A long-time FreeBSD contributor has published a recollection of the early AWS days, and it reads like a time capsule. The author says their account arrived with only two services enabled by default — Amazon Simple Queue Service and a little-remembered Amazon E-Commerce Service. It has been reported that the E-Commerce API has since been quietly scrubbed from AWS history. Early on, the writer flagged a security gap: requests were signed by API keys, but responses were not — and many calls still went over plain HTTP. Sound familiar? Transport-layer security helps, but end-to-end signing would have been nicer then and still matters now.
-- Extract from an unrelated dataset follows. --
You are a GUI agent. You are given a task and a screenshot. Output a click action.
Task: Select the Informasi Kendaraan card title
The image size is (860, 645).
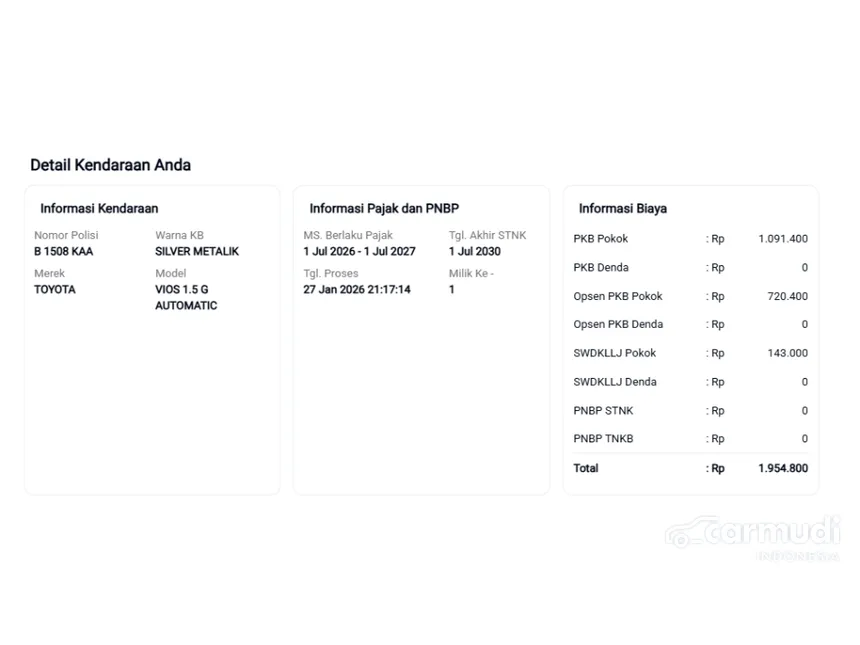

Bringing FreeBSD to EC2: persistence pays

When EC2 arrived, the author wanted FreeBSD to run on it. He reached out to Jeff Barr and, after some back-and-forth, landed an NDA in 2007. There’s a delightful, human moment here: the briefing was delayed because Amazon allegedly still used fax machines — the author had to snail-mail a wet-ink signature to Seattle. Custom kernels arrived later that year, and the author says his account was allowlisted for the internal “publish Amazon Kernel Images” API so FreeBSD could be supported. Small victories. Big satisfaction.
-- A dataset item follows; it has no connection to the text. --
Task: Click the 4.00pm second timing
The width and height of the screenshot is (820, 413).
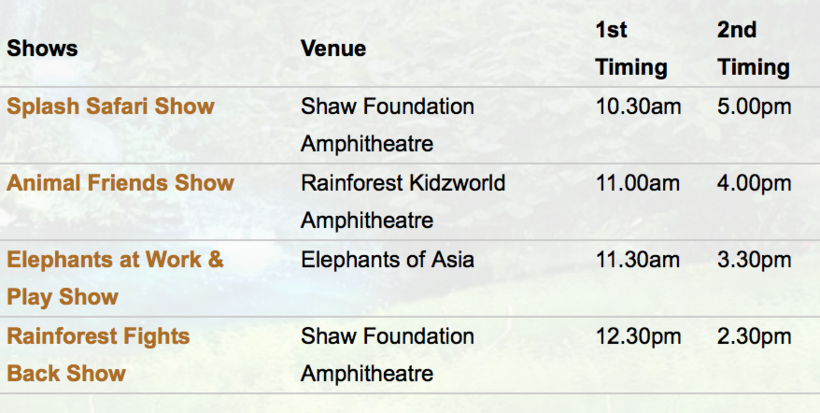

Security nudges and a very long payoff

He didn’t just ask for features; he pushed on security too. He urged Amazon to audit Xen and recommended folks he trusted, like Tavis Ormandy. Later in 2007 Tavis was credited with reporting flaws in Xen — whether those events are connected is unknown, and the author says as much. But the arc is clear: persistent, practical feedback nudged product decisions over years. The emotional high comes at the end — features the author asked for, like read-only boot and guaranteed memory wipe semantics, eventually appeared as EC2 Instance Attestation nearly two decades later. Patience, it seems, can be a superpower in cloud land.